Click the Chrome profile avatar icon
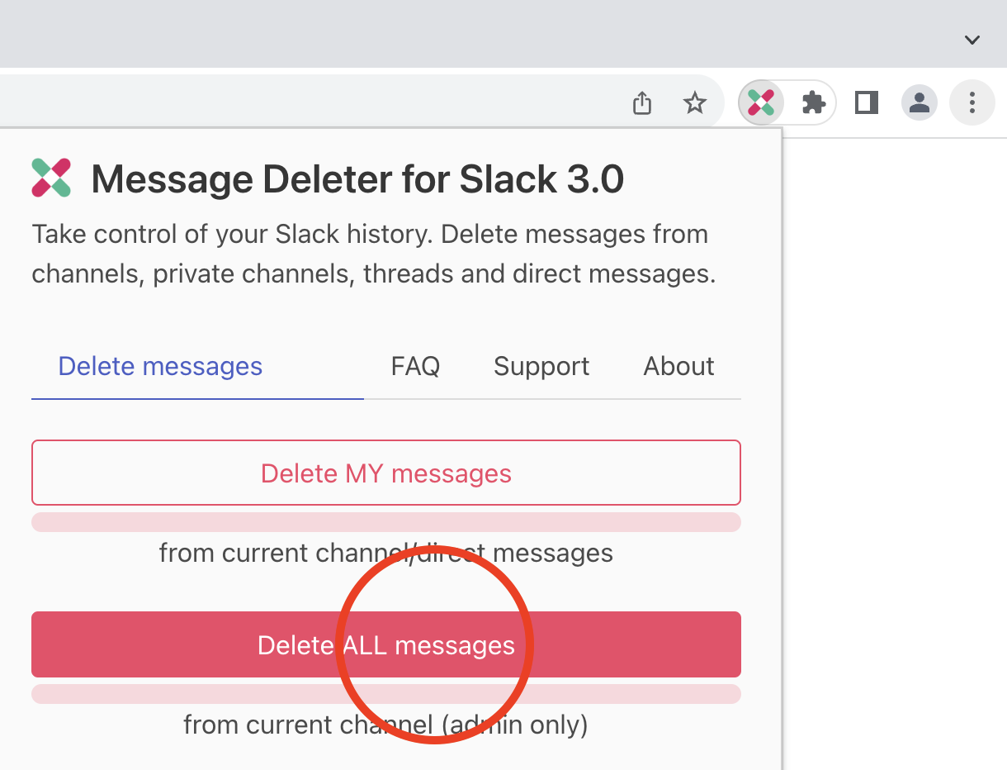The height and width of the screenshot is (770, 1007). [920, 102]
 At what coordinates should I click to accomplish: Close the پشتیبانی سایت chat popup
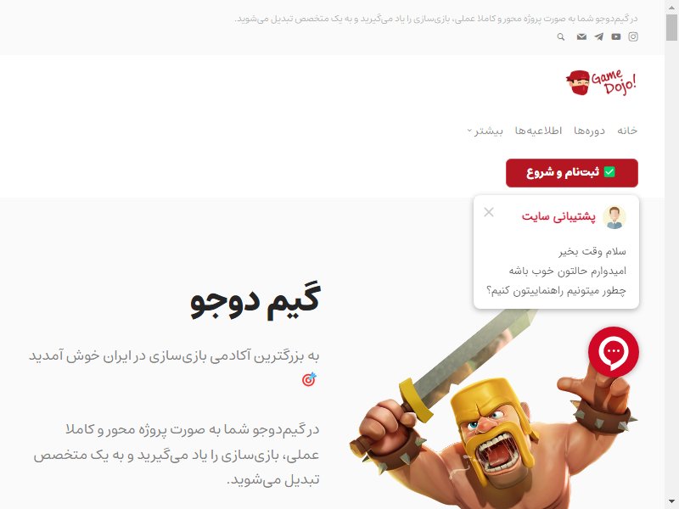pos(489,212)
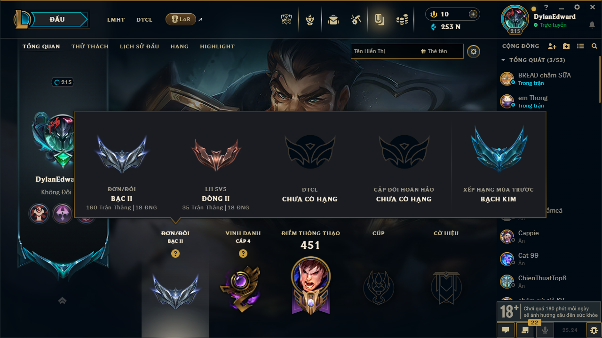Click the ĐẤU play button

point(56,19)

■ ■ ■ ■ ■ ■ ■

▶ [WHAT IS REQUIRED]: Without the pictures, repeat exactly the lines running from the line containing "At what coordinates" through the end of the data, both ends included.

▶ [ANSWER BOX]:
 At what coordinates should I click to accomplish: Close the پشتیبانی سایت chat popup
pos(489,212)
Click the ĐẤU play button

point(56,19)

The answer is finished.